Mentre si moltiplicano i casi di cronaca di lavoratori in nero che percepiscono il Reddito di cittadinanza, lo Stato rafforza gli strumenti per scoprire questi fenomeni: d’ora in poi, gli ispettori che eseguono controlli su residenze e lavori in nero potranno verificare facilmente se il soggetto percepisce il reddito, semplicemente collegandosi alla banca dati dell’Inps da cui risulterà questa circostanza. Così gli illeciti emergeranno immediatamente. Chi trasgredisce e ha mentito rischia la reclusione da due a sei anni, la revoca del beneficio e la restituzione dei soldi percepiti. Ci sono severe sanzioni anche per il datore di lavoro che impiega in nero lavoratori che percepiscono il reddito di cittadinanza. Quanto alle residenze, chi l’ha cambiata negli ultimi tre mesi non potrà beneficiarne per la domanda del reddito ed il relativo calcolo dell’Isee: niente più cambi last minute fatti proprio al fine di ottenere il reddito.

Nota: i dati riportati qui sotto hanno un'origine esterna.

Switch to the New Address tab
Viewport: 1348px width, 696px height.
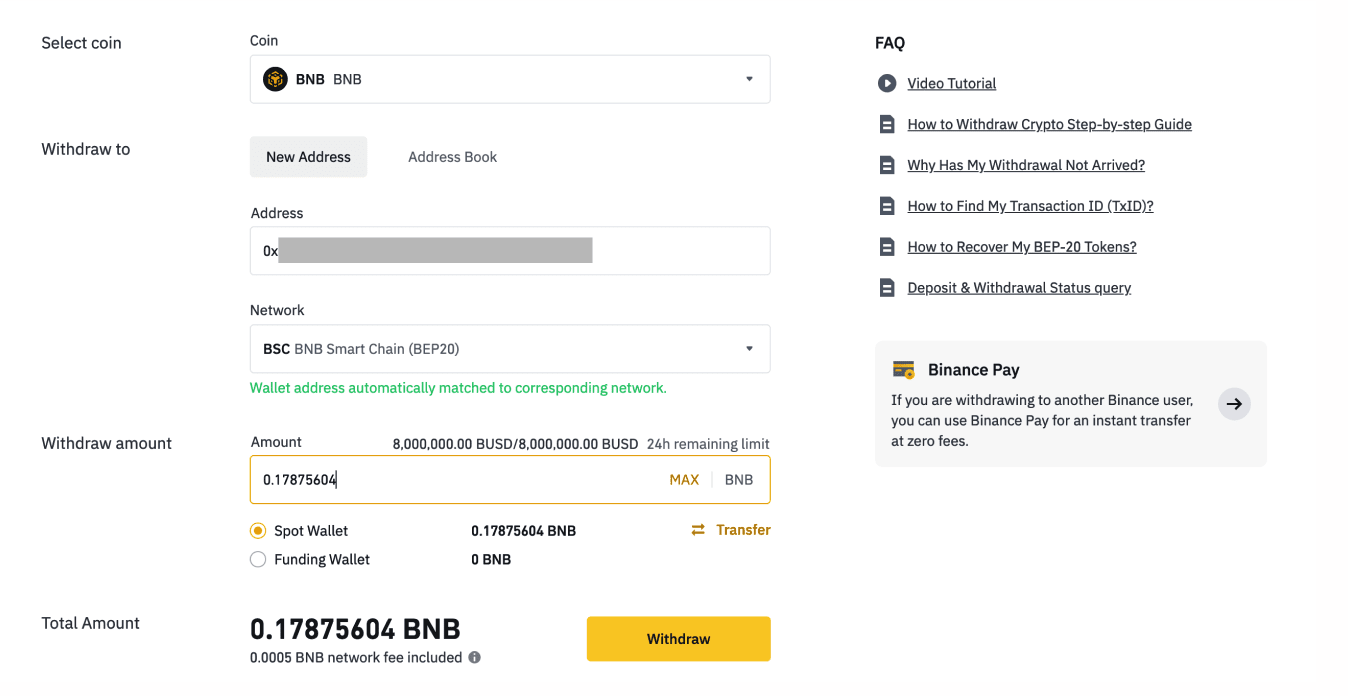(x=308, y=157)
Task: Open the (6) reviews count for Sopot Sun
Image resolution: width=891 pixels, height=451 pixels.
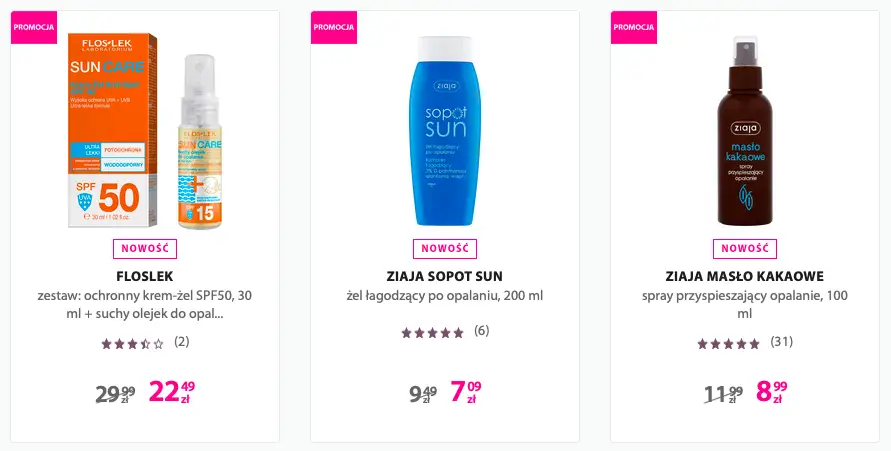Action: click(482, 331)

Per far emergere subito tutte le irregolarità e le violazioni, il personale dell’Ispettorato nazionale del lavoro (Inl) viene dotato dell’accesso alle banche dati Inps, che contengono tutti i dati dei soggetti che percepiscono il Reddito di cittadinanza. La piattaforma consentirà agli ispettori di svolgere più efficacemente le attività di controllo – che ora vengono disciplinate da una nuova circolare [1] – semplicemente incrociando i dati rilevati con quelli riguardanti i Redditi di cittadinanza richiesti e concessi. Verranno identificati e generalizzati i dipendenti sorpresi a lavorare senza che il datore abbia effettuato le previste comunicazioni obbligatorie e si controllerà se percepiscono il Reddito di cittadinanza, da quando e a quali condizioni.

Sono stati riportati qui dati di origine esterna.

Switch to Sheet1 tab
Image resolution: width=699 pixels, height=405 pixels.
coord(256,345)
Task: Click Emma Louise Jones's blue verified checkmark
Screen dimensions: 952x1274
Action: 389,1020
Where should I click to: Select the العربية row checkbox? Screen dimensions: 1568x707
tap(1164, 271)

In particolare; gli ispettori durante i controlli sulle attività commerciali e imprenditoriali possono ora verificare, grazie al collegamento con i dati dell’Inps e dell’Anagrafe tributaria, se i lavoratori che risultano impiegati in nero appartengono ad un nucleo familiare percettore del reddito di cittadinanza ed esaminare tutti i dati che avevano dichiarato per ottenerlo. Se emergono falsità, scatta la denuncia all’autorità giudiziaria entro 10 giorni dall’accertamento e contemporaneamente parte la segnalazione all’Inps per bloccare l’erogazione del reddito.

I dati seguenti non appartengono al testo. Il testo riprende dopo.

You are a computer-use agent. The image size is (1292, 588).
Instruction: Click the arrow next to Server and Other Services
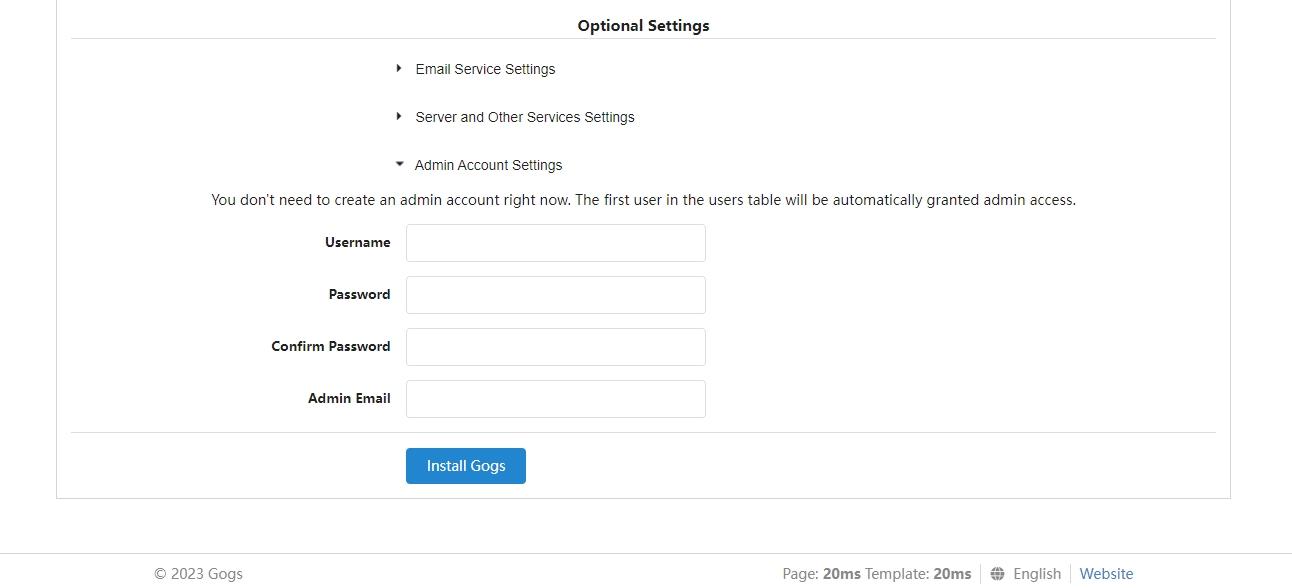tap(399, 117)
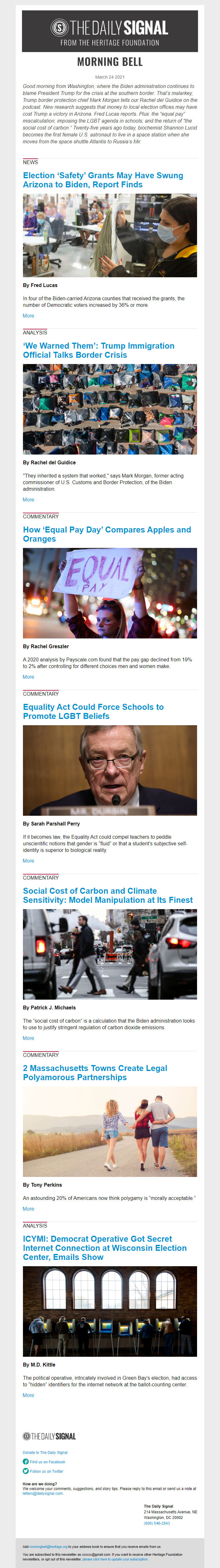Click the Daily Signal footer logo
The image size is (220, 1568).
[49, 1436]
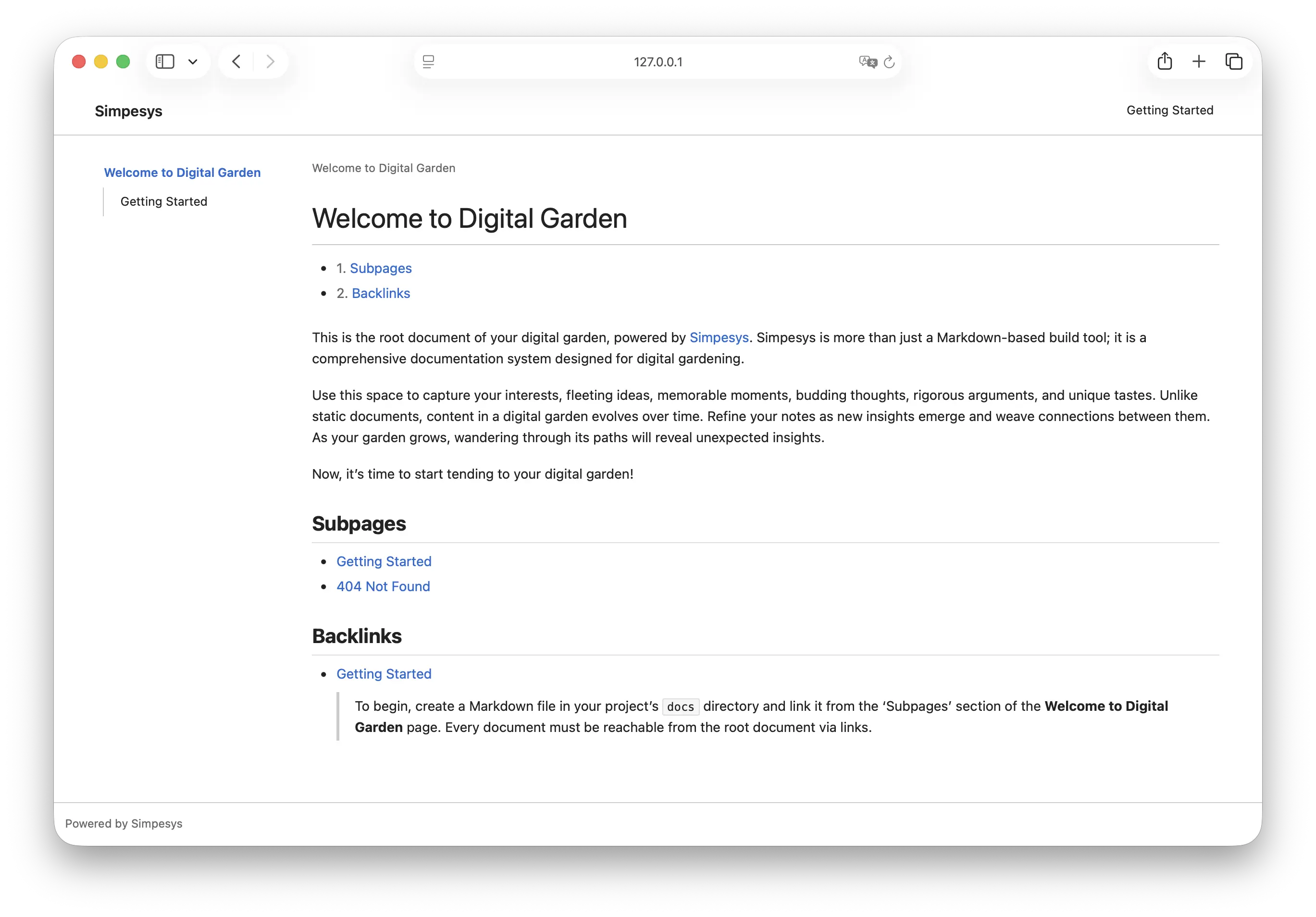Open the translation icon in the address bar
This screenshot has width=1316, height=917.
coord(867,62)
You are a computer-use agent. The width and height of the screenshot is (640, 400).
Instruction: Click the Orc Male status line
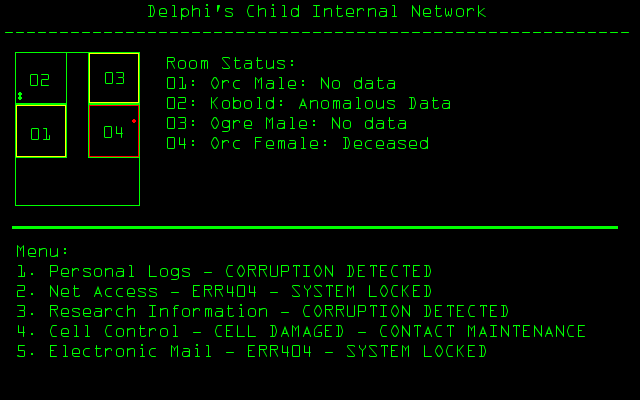280,83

Tra le condotte illecite rientrano non solo quelle volte ad ottenere il Reddito di cittadinanza senza averne diritto (con dichiarazioni false, ad esempio), ma anche quelle effettuate per conservarlo indebitamente quando mutano le condizioni: con il nuovo sistema di controlli sarà questo il caso che in pratica avrà maggior rilievo, perché gli ispettori potranno riscontrare con facilità se chi lavora come dipendente o autonomo ha omesso di comunicare all’Inps le variazioni del suo reddito o del patrimonio e tutte le informazioni rilevanti ai fini della riduzione o della revoca del reddito di cittadinanza. Saranno così scoperti anche i casi di lavoro grigio, come quelli di lavoratori formalmente assunti, ma che in concreto svolgono orari o mansioni differenti e percepiscono retribuzioni maggiori di quelle dichiarate.

Anche nei confronti del datore di lavoro che risulterà aver impiegato percettori di Reddito di cittadinanza come lavoratori in nero o in grigio scatterà la sanzione penale, quella amministrativa maggiorata del 20% e l’obbligo di regolarizzare la situazione contributiva dei periodi accertati. Leggi anche questo articolo per approfondire i controlli e le sanzioni sul Reddito di cittadinanza e questo per vedere cosa rischia chi lavora in nero.


note

[1] Circolare Inl n.8/2019 del 25 luglio 2019.